Do you need a Distributed Transaction? Maybe not!

If you’re working in a distributed application, you’re bound to run into a design issue where you want data consistency between services. But you don’t have a distributed transaction, so what’s the solution? In this video, I will take an example use case and explain the design challenge and solutions for handling communication and consistency between services.

YouTube

Check out my YouTube channel, where I post all kinds of content accompanying my posts, including this video showing everything in this post.

Workflow

This example use case was asked in my private Discord server by a member of my blog/channel. The domain is a subscription service where you buy a subscription and receive orders daily. The Subscription has a Balance for the amount your credit card charged. Your credit card is charged at an interval to keep a positive balance for your subscription.

One crucial aspect is that a subscription can lapse. Meaning that maybe the customer’s credit card has expired, and the customer did not update it in time before there was a $0 balance. Because of this, they allow a grace period of 2 days which you will still receive your Order, and you’ll go into a negative balance. Once you update your credit card and your credit card is successfully charged, the balance is updated, removing you from a negative balance and also updating the orders received during the grace period as being paid.

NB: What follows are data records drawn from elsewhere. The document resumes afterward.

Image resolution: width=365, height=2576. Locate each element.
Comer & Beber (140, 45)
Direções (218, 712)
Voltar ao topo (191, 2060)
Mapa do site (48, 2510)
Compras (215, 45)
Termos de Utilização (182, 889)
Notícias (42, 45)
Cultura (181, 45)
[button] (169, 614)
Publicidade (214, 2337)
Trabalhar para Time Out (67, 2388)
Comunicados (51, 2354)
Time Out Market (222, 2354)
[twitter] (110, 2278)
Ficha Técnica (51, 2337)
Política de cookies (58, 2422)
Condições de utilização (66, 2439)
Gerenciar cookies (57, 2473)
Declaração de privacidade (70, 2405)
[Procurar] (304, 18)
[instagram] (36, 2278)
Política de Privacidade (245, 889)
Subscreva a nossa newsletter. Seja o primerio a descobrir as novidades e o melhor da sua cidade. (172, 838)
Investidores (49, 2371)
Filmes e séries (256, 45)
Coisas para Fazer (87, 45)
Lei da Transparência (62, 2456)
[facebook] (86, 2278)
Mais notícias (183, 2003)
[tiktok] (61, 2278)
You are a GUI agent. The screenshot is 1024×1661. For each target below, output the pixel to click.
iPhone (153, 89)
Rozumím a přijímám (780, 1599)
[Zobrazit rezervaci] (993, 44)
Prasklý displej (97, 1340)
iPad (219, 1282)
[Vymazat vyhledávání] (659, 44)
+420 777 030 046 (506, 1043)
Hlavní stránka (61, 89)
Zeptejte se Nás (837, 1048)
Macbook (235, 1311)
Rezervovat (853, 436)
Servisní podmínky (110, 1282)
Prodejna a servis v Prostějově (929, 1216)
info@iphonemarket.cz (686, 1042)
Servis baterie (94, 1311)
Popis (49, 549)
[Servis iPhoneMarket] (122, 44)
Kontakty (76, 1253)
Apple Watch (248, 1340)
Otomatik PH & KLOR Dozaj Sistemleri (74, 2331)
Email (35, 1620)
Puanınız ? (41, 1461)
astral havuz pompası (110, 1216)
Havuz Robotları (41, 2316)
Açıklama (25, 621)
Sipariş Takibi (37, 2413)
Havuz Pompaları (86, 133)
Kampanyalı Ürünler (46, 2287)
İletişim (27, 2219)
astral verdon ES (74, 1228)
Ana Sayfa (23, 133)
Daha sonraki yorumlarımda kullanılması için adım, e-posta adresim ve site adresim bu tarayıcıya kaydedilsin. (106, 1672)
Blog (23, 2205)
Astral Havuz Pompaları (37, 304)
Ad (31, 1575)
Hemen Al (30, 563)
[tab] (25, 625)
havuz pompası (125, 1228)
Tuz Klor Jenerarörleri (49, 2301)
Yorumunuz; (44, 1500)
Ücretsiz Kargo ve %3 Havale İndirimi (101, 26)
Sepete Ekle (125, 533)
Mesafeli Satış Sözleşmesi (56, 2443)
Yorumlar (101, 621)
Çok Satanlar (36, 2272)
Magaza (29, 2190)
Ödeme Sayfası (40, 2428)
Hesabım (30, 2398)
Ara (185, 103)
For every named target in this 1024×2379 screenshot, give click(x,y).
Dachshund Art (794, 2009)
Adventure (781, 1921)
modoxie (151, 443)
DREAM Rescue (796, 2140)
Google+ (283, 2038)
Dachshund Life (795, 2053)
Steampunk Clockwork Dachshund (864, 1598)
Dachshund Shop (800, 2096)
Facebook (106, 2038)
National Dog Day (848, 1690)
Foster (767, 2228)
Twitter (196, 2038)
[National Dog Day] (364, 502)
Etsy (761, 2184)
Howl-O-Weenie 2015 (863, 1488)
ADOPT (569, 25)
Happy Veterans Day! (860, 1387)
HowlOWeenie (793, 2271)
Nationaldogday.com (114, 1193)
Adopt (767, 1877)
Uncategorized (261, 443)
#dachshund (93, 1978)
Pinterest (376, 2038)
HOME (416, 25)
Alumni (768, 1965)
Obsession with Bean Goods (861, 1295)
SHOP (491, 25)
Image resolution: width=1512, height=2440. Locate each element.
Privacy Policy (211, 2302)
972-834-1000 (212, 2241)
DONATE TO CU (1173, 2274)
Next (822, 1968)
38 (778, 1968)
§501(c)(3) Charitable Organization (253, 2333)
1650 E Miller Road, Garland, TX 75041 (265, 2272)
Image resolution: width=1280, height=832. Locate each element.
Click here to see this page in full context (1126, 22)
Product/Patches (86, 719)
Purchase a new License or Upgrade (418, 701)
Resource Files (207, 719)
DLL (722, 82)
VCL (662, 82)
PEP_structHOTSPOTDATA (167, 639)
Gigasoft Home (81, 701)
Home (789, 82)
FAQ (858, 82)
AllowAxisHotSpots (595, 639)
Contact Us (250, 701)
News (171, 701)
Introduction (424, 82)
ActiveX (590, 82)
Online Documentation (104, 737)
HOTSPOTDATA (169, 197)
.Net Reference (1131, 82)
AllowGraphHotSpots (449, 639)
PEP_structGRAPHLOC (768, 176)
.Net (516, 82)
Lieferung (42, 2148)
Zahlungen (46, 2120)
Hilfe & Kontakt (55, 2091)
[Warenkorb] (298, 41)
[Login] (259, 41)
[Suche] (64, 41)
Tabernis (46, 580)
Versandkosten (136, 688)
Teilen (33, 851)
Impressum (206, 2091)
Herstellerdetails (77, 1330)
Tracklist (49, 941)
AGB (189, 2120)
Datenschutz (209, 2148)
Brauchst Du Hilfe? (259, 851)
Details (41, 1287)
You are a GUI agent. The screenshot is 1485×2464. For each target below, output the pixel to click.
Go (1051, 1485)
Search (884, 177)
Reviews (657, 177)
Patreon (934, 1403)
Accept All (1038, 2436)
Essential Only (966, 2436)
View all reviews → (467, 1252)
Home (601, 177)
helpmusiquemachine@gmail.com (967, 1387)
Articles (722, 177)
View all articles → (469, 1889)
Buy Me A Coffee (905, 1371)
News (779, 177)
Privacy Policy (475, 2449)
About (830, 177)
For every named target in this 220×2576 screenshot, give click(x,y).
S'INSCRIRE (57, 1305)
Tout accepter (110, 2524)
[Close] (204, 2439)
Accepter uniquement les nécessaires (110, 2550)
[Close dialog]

Here’s how the current system works when a subscription lapses.

There are two boundaries. One boundary is for handling credit card payments and managing subscriptions. The other boundary is for managing Orders.

Services

The customer updates their credit card, and the Payment services hit the payment gateway to charge their credit card.

Add Payment

Once the credit card is charged successfully, they update the subscription to set the new balance to the amount charged.

Update Balance

Then they use an event-driven architecture, create a PaymentCompleted Event, and publish it to a message broker.

Publish Event

The Order service consumes that event. It looks at its database to determine which orders have not been paid yet.

Consume Event

Then the order service makes a synchronous blocking RPC call (HTTP or gRPC) back to the Payment service to decrease the balance for the orders marked as paid, which were created during the grace period.

RPC to update Balance

Once that RPC call is completed, the order service can mark the orders as fully paid. Now both Order service and Payment service are consistent. All the orders are marked as paid, and the payment service’s balance is correct and consistent.

But what happens if there is an error at that last step, updating the Orders status as paid?

Requires a distributed transaction

Now we’re left in an inconsistent state. We’ve decreased the balance in the Payment service but failed to set the Orders as paid.

It sure looks like we need a distributed transaction! Not so fast.

Boundaries

Another solution is not needing a distributed transaction. We have these consistency issues because we are keeping track of the order status separately from the balance.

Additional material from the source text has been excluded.